Reproduce the records below word for word.

START RECORDS PROVIDED

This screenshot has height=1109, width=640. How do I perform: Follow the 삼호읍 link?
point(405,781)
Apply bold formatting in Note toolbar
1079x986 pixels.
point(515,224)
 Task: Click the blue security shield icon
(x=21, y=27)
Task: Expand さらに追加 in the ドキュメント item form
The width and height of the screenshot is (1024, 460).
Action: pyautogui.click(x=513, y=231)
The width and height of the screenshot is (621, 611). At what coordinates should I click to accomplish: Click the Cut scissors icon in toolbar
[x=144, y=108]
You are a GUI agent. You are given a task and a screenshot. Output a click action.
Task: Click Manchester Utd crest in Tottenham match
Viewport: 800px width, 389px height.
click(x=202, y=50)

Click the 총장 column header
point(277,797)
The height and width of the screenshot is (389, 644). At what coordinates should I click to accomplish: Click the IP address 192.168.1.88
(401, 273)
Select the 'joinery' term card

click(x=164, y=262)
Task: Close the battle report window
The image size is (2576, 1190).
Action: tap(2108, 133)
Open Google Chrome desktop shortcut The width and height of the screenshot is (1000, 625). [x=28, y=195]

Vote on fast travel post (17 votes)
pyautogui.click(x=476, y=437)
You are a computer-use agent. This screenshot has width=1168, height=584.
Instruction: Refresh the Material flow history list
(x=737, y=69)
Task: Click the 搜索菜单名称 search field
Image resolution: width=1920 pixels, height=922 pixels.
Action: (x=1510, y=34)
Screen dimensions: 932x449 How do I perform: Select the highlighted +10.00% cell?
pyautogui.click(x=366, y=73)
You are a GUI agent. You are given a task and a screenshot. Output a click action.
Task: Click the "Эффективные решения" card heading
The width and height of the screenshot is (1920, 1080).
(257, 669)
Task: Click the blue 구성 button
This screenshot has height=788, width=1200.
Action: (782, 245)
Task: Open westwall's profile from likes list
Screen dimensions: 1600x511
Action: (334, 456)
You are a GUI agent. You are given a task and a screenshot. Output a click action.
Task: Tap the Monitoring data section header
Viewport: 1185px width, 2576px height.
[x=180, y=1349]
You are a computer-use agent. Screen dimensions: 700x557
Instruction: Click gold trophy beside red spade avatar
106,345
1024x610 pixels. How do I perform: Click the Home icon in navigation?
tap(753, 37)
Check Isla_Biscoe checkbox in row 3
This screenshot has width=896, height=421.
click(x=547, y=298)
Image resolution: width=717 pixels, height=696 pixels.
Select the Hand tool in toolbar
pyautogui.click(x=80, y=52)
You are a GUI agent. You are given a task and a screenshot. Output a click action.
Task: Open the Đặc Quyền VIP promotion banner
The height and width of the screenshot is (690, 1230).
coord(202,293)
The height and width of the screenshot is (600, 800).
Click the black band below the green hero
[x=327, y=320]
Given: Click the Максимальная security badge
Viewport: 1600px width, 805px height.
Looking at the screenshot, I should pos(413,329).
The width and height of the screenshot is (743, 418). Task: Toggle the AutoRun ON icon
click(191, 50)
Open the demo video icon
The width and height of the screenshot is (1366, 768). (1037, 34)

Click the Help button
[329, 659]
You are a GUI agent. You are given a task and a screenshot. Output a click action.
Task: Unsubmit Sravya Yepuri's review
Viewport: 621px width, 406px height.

END RECORDS PROVIDED

=== ANSWER FOR THIS EXERCISE ===
This screenshot has height=1109, width=640. How do I perform: Follow the 삼호읍 link?
point(405,781)
Apply bold formatting in Note toolbar
1079x986 pixels.
point(515,224)
 Task: Click the blue security shield icon
(x=21, y=27)
Task: Expand さらに追加 in the ドキュメント item form
The width and height of the screenshot is (1024, 460).
Action: pyautogui.click(x=513, y=231)
The width and height of the screenshot is (621, 611). At what coordinates should I click to accomplish: Click the Cut scissors icon in toolbar
[x=144, y=108]
You are a GUI agent. You are given a task and a screenshot. Output a click action.
Task: Click Manchester Utd crest in Tottenham match
Viewport: 800px width, 389px height.
click(x=202, y=50)

Click the 총장 column header
point(277,797)
The height and width of the screenshot is (389, 644). At what coordinates should I click to accomplish: Click the IP address 192.168.1.88
(401, 273)
Select the 'joinery' term card

click(x=164, y=262)
Task: Close the battle report window
The image size is (2576, 1190).
Action: tap(2108, 133)
Open Google Chrome desktop shortcut The width and height of the screenshot is (1000, 625). [x=28, y=195]

Vote on fast travel post (17 votes)
pyautogui.click(x=476, y=437)
You are a computer-use agent. This screenshot has width=1168, height=584.
Instruction: Refresh the Material flow history list
(x=737, y=69)
Task: Click the 搜索菜单名称 search field
Image resolution: width=1920 pixels, height=922 pixels.
Action: (x=1510, y=34)
Screen dimensions: 932x449 How do I perform: Select the highlighted +10.00% cell?
pyautogui.click(x=366, y=73)
You are a GUI agent. You are given a task and a screenshot. Output a click action.
Task: Click the "Эффективные решения" card heading
The width and height of the screenshot is (1920, 1080).
(257, 669)
Task: Click the blue 구성 button
This screenshot has height=788, width=1200.
Action: (782, 245)
Task: Open westwall's profile from likes list
Screen dimensions: 1600x511
Action: (334, 456)
You are a GUI agent. You are given a task and a screenshot. Output a click action.
Task: Tap the Monitoring data section header
Viewport: 1185px width, 2576px height.
[x=180, y=1349]
You are a computer-use agent. Screen dimensions: 700x557
Instruction: Click gold trophy beside red spade avatar
106,345
1024x610 pixels. How do I perform: Click the Home icon in navigation?
tap(753, 37)
Check Isla_Biscoe checkbox in row 3
This screenshot has width=896, height=421.
click(x=547, y=298)
Image resolution: width=717 pixels, height=696 pixels.
Select the Hand tool in toolbar
pyautogui.click(x=80, y=52)
You are a GUI agent. You are given a task and a screenshot. Output a click action.
Task: Open the Đặc Quyền VIP promotion banner
The height and width of the screenshot is (690, 1230).
coord(202,293)
The height and width of the screenshot is (600, 800).
Click the black band below the green hero
[x=327, y=320]
Given: Click the Максимальная security badge
Viewport: 1600px width, 805px height.
Looking at the screenshot, I should pos(413,329).
The width and height of the screenshot is (743, 418). Task: Toggle the AutoRun ON icon
click(191, 50)
Open the demo video icon
The width and height of the screenshot is (1366, 768). (1037, 34)

Click the Help button
[329, 659]
You are a GUI agent. You are given a task and a screenshot. Output a click action.
Task: Unsubmit Sravya Yepuri's review
Viewport: 621px width, 406px height.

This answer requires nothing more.